Nik – No one single event, but lyrically it is about feeling like the “other”, the “outsider”, never really connecting with other people.
Obsidian is a black stone, it is very brittle and can break easily, creating dangerous sharp edges. THe song is an exploration of how it can be to feel like that as a person.
How was the filming process and experience behind the video?
Nik – Because lockdown kicked in while we were in the middle of mixing the track, we couldn’t get in a room and make a performance video, so we comissioned a lyric video instead.
How was the recording and writing process?
Nik – We’re an old school garage rock band, so our writing process is very much jam-based. Guys will come in with riffs, and we’ll bash them out until a song starts to take shape.
Recording was a genuine delight, Tim from Signal House made us feel right at home and helped us shape and get the most out of the song.
What role does Luton play in your music?
Boulder – Luton is very underrated, and has a really strong music scene, more so than a lot of towns of the same size. There are loads of venues offering different styles from different promoters.
Nik – It’s also very originals-focused, not driven by the cover band scene that you see in a lot of other towns.
Paul – It’s a massively creative town, fuelled by a diverse population.
Boulder – At the end of the day, none of us would know each other if it wasn’t for the Luton music scene. The [email protected] movement that was started by Chriss Randall brought most of us together.
Paul – Luton gets a lot of bad press for various reasons, but you very rarely hear the positive stories. Music should be talked about more.
How has Alice in Chains and Stone Sour influenced your writing?
Nik – They’re both bands that are driven by big riffs and strong melodies. There’s also a darkness that comes across in a tangilble way.
Does the new single mean we can expect a new material – how’s that coming along?
Nik – We’ve got plans to record an entire album, one side heavy and one side acoustic. We just need the studio (and the world) to open back up so we can get back to recording it.

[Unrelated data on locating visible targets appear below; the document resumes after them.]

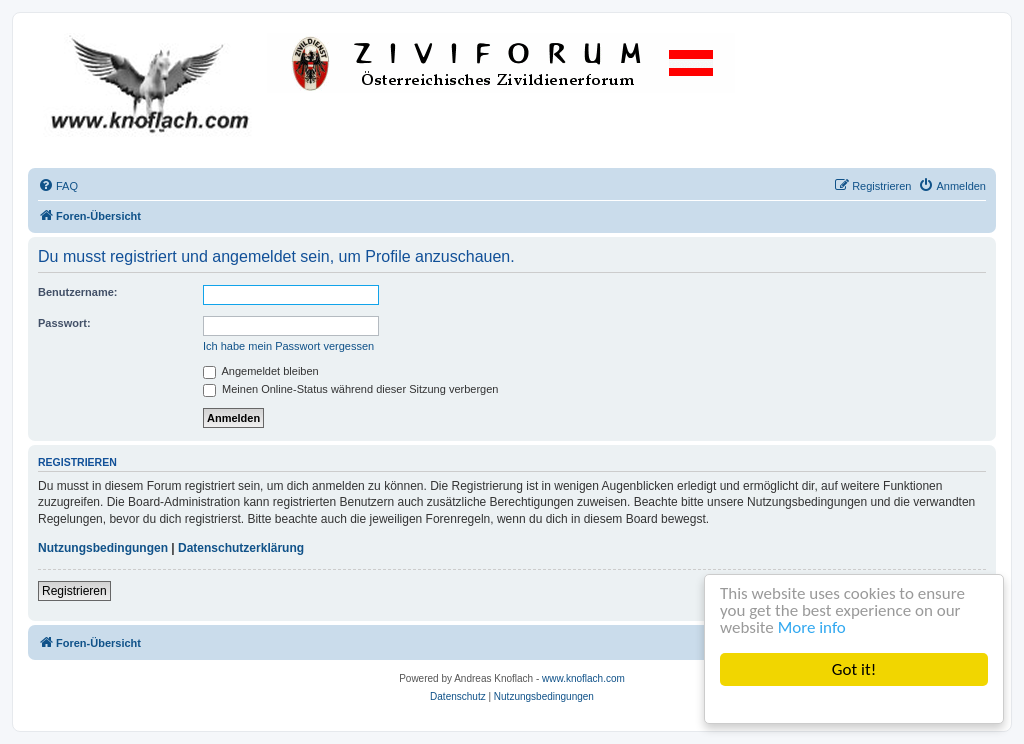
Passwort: (64, 323)
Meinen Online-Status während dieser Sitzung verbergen (350, 389)
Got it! (854, 669)
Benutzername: (77, 292)
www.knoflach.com (583, 678)
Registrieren (74, 591)
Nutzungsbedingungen (103, 548)
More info (812, 627)
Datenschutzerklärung (241, 548)
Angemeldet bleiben (261, 371)
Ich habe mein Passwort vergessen (288, 346)
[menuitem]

Any tentative release date or title in mind?
Nik – It’s all in flux at the moment, but ideally we’d like to have it ready for Christmas. No title as yet, a lot of ideas are still processing.
Any plans to hit the road after the pandemic?
Nik – Absolutely. We live for live shows, so the lockdown in the UK has been really hard on us.
What else is happening next in Of Concrete Gods’ world?
Nik – We’re making the most of the lockdown by writing material for the acoustic side of the album, which means that we’ll want to look at maybe some stripped back gigs as soon as we can.